Verdict: Not racist!

(Phew.)

I read somewhere that The Thirteenth Child was racist, and it stressed me out because Patricia C. Wrede was one of my favorite authors when I was coming up, and I didn’t want her to be racist.  Especially because she’s the other author besides Jane Yolen that I wrote to in my youth, and she wrote me back a really nice email telling me to keep on reading and pay close attention to the things my favorite authors were doing, and that’s how I would get to be a better writer myself (which is what I asked her how I could do).

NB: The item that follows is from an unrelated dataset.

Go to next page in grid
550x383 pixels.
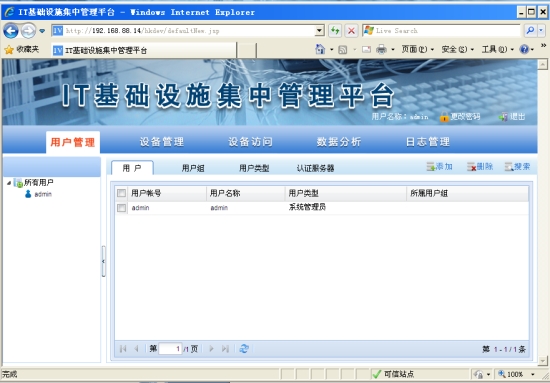click(x=211, y=349)
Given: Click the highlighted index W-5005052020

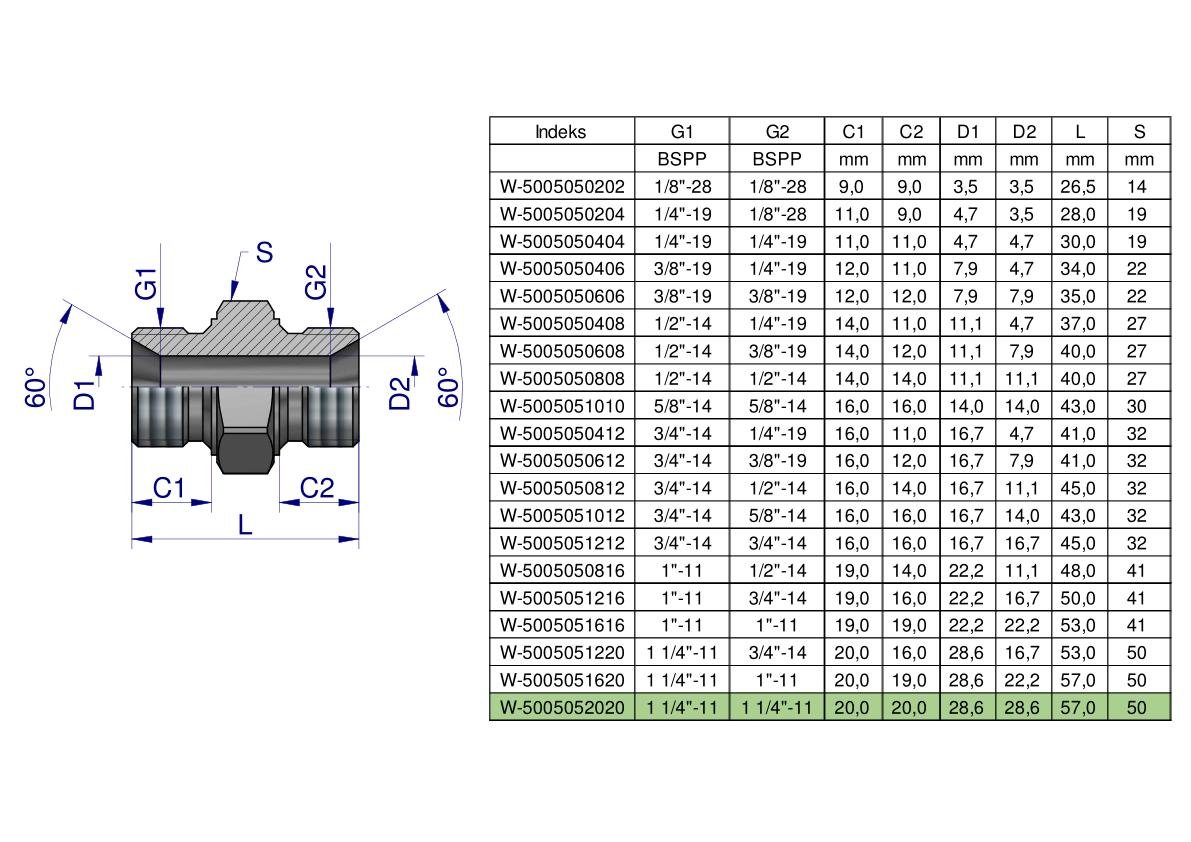Looking at the screenshot, I should [561, 709].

The Thirteenth Child is about an alternate America where mammoths run free and people are magicians.  Our heroine, Eff, is the thirteenth child of her family, and she believes that as a thirteenth child she’s doomed to cause some sort of catastrophe as an adult.  Her twin Lan is the seventh son of a seventh son, double-lucky and double-powerful, and this only increases her sense of inadequacy and danger.  Eff is convinced that she will bring disaster on everyone, and so she suppresses her magic, only allowing herself to learn Aphrikan magic with her teacher, Miss Ochiba.

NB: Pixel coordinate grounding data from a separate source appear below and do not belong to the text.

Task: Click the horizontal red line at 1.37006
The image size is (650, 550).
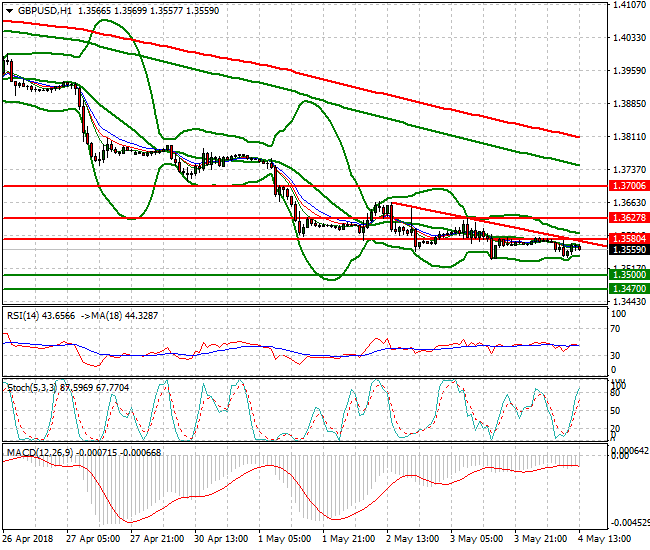Action: [300, 186]
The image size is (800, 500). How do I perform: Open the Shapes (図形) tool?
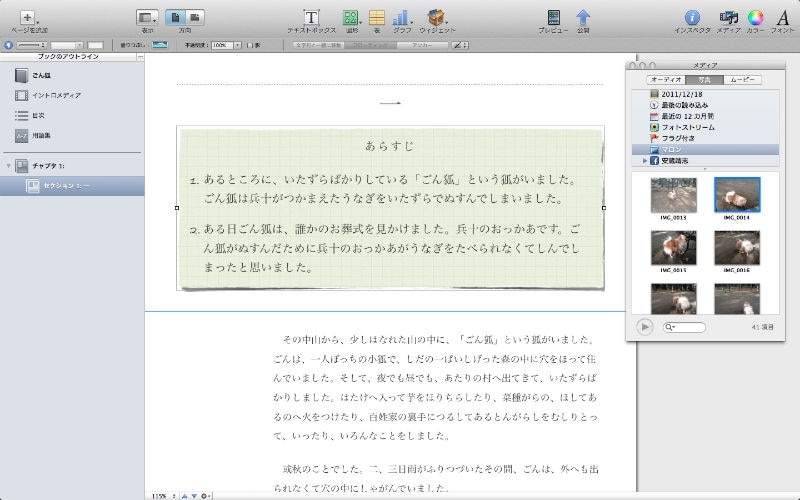[x=350, y=18]
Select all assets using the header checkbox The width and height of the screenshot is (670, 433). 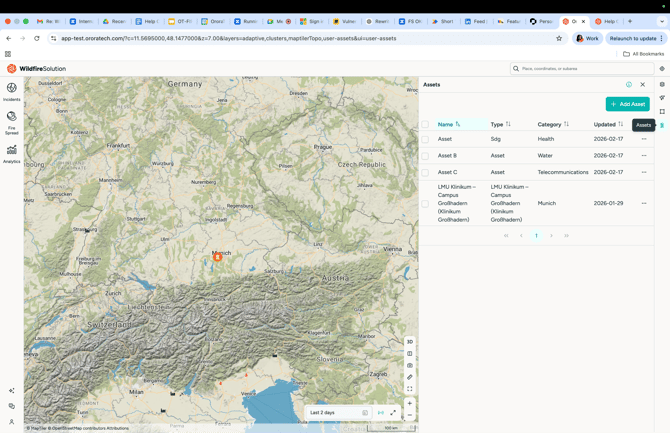tap(425, 125)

I enjoyed this, but not enormously, to be honest.  Not much happens throughout the book, and Eff’s struggles with her feelings of danger and inadequacy aren’t interesting enough to carry the book completely by themselves.  I would have liked to see more character moments with Lan and William – although they were major characters, I didn’t get a strong sense of who they were.  Plus Eff had all these brothers and sisters, but she doesn’t seem to have much of a relationship with any of them, apart from Lan.  I was pleased that Eff got to save the day at the end, and I am interested to see where Patricia C. Wrede is going to go with this in (I assume) future books.  For instance, where are the American Indians?  Do we have those?  Do they play into what Wash calls “Columbian magic” and how it works?  And also, what do steam dragons do exactly, and what are they so frightened of?  Can there be more about William and Lan and Eff and how they all fit together?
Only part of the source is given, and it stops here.